Security, Justice and Liberty

I thought that I would never see an Attorney General worse than Alberto Gonzalez, but I think we have come to that point in Eric Holder. Certainly he is far more intelligent than Alberto, but of course the same could be said of many house cats, so that isn’t necessarily high praise. Holder is certainly no more principled than Bertie. I’m going to comment on his odious speech at Northwestern in several posts, breaking it up into different aspects of what he had to say, almost all of which was un-American.

He started with a lengthy screed about defense of “America’s founding – and enduring – promises of security, justice and liberty.” Notice that he put security first, and don’t think for one minute that that is insignificant. Think about our Pledge of Allegiance,

I pledge allegiance to the flag of the United States of America, and to the republic for which it stands, one nation under God, indivisible, with liberty and justice for all.
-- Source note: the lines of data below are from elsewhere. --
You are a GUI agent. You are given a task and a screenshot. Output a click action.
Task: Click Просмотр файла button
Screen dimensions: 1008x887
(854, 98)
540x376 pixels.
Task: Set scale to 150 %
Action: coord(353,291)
I think he would like to rewrite that to read “with security, liberty and justice for all.” I like it better the way that it is. The idea that “security” is one of the “founding promises” of this nation is utterly repugnant to me. The last words of the Declaration of Independence are a ringing, “we mutually pledge to each other our Lives, our Fortunes and our sacred Honor.” Putting one’s life on the line to create a new nation based on freedom and justice does not place security as a “founding promise” of that nation.

He goes on to quote John Kennedy about “defending freedom in its hour of maximum danger,” waxes eloquent about the threat of terrorism that clouds his every waking hour and promises that the effort to “keep the American people safe – has been, and will remain, this Administration’s top priority.”

Later, we’ll find out that doing so includes violating laws and trashing the constitution because, as implied in his statements earlier, security has priority over liberty and justice. But there is nothing in the President’s oath about keeping Americans safe, and there is a very specific statement about his duty to “protect and defend the constitution.”

In fact, the only duty spelled out in his oath of office is to “preserve, protect and defend the constitution.” The president also has a number of duties which are spelled out in the constitution, but “keeping the American people safe” is not one of them, nor can any of his enumerated duties be interpreted to mean that.

There’s nothing wrong with “keeping the American people safe,” of course, but the founding fathers thought there was something more important than safety, and so do those who go in harm’s way to defend this nation. When we place our own safety above what our men and women are fighting and dying to defend, then there is something horribly wrong. When soldiers die to defend civil liberties, and we abandon civil liberties in the name of safety, then this nation has lost its way and chickenhawks in suits who think they deserve to lead this nation are not fit to talk about its “founding promises.”